Sea como sea, yo tenía la certidumbre de haber visto en algún sitio bestias como las de madera dibujadas por Conrad. ¿Dónde sería? Tras buscar infructuosamente la imagen original en todos mis libros de mitología y arqueología y estar a punto de darme por vencido, hace unas semanas en una visita al British Museum en Londres me topé con el grifo.

Grifo pintado en un vaso griego.

En el museo siempre aprovecho para visitar y saludar a algunos viejos conocidos, mis favoritos: la momia de la mala suerte, los cascos de parada de la caballería romana y la insólita armadura ceremonial de piel de cocodrilo que vistió un soldado también romano en Manfalut, Egipto. Fue ver esa armadura y sentir un chispazo. Los saurómatas, tenidos por antepasados de los sármatas y descendientes de amazonas y escitas, se denominaban así, de sauros, lagarto, y maeotis, por el nombre del Mar de Aral, a causa de su costumbre de llevar corazas de escamas. Así que si estaba en territorio saurómata no debían estar muy lejos los grifos. Esa es una deducción típica de tratar de recorrer todo el British Museum a la carrera en ayunas.

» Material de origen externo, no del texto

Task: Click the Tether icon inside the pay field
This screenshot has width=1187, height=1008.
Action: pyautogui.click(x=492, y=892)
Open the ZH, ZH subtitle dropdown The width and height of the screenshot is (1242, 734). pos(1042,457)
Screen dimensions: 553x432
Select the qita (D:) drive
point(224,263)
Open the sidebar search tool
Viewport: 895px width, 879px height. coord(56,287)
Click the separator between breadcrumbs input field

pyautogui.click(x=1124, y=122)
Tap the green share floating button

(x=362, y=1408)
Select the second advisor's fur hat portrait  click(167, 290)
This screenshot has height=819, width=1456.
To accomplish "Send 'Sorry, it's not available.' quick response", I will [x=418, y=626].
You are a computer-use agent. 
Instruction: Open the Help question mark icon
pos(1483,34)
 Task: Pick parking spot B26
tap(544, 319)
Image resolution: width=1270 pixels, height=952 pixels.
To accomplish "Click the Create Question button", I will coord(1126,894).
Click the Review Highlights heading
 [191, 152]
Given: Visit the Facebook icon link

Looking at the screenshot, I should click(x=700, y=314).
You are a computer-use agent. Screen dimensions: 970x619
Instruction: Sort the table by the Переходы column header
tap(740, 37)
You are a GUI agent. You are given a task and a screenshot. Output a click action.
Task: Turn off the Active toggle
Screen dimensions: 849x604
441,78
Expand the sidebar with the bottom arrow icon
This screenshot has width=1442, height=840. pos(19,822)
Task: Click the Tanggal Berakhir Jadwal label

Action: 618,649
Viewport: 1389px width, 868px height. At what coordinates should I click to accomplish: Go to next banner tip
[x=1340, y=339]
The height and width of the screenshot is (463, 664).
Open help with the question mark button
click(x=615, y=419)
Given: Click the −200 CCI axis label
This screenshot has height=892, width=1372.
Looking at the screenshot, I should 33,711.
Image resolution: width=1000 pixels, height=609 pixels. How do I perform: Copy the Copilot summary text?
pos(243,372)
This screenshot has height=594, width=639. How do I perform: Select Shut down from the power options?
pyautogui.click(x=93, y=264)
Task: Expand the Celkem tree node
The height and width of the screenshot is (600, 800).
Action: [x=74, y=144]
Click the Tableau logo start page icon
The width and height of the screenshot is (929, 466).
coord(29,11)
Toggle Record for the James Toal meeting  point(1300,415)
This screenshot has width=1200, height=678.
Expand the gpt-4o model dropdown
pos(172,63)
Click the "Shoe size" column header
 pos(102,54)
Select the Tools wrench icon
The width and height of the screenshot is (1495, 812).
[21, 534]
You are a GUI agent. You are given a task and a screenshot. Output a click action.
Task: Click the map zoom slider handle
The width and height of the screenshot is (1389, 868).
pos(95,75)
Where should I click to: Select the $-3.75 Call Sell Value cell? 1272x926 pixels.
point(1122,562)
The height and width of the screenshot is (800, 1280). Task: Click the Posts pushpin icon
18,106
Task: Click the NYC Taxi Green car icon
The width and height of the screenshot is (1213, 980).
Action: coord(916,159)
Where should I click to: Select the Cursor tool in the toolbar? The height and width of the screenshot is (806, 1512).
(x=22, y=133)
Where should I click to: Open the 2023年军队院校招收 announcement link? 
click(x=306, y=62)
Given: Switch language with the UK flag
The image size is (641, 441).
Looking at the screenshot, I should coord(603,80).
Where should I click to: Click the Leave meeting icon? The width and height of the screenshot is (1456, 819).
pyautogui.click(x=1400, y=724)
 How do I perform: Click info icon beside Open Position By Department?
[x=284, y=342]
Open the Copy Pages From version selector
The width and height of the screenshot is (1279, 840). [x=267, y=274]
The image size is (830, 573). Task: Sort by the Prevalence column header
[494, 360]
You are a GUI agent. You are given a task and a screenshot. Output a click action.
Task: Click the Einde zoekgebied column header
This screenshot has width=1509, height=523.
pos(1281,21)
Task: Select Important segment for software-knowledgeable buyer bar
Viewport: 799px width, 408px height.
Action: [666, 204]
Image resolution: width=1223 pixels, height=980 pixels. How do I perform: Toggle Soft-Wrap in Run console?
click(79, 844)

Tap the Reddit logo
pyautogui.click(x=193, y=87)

El caso es que salí de la sala 49 entré en la 41 (la de Sutton Hoo y la Europa del 300 al año mil) y ahí en un rincón estaba mi grifo. Estuve a punto de desmayarme de la impresión. Una alta talla de madera de una bestia fabulosa, una criatura feroz con el pico abierto amenazadoramente. Me pareció indudablemente la inspiración de los grifos de Astérix (vale, reconozco que no es un descubrimiento como los de Schliemann, Evans o Carter). Hallado en el río Escalda en Bélgica, se creía que era un mascarón de barco vikingo hasta que los análisis revelaron que es más antiguo, del año 300 o 400. Se lo podía desmontar de la proa del navío, posiblemente para pasar por debajo de puentes. No está claro si fue tallado por artesanos galo-romanos o germanos asentados en el norte de la Galia. ¿Y por qué no podemos creer que fue a raíz de las descripciones de algún vapuleado legionario romano superviviente de una extraña aventura en el remoto Barbaricum? De allí donde cabalgan las amazonas, los grifos custodian el oro y dos galos y su druida ponen límite a las ambiciones de Roma y desatan nuestra imaginación.

Todo vuestro mi grifo, Jordi y Gabi. ¡Buena caza!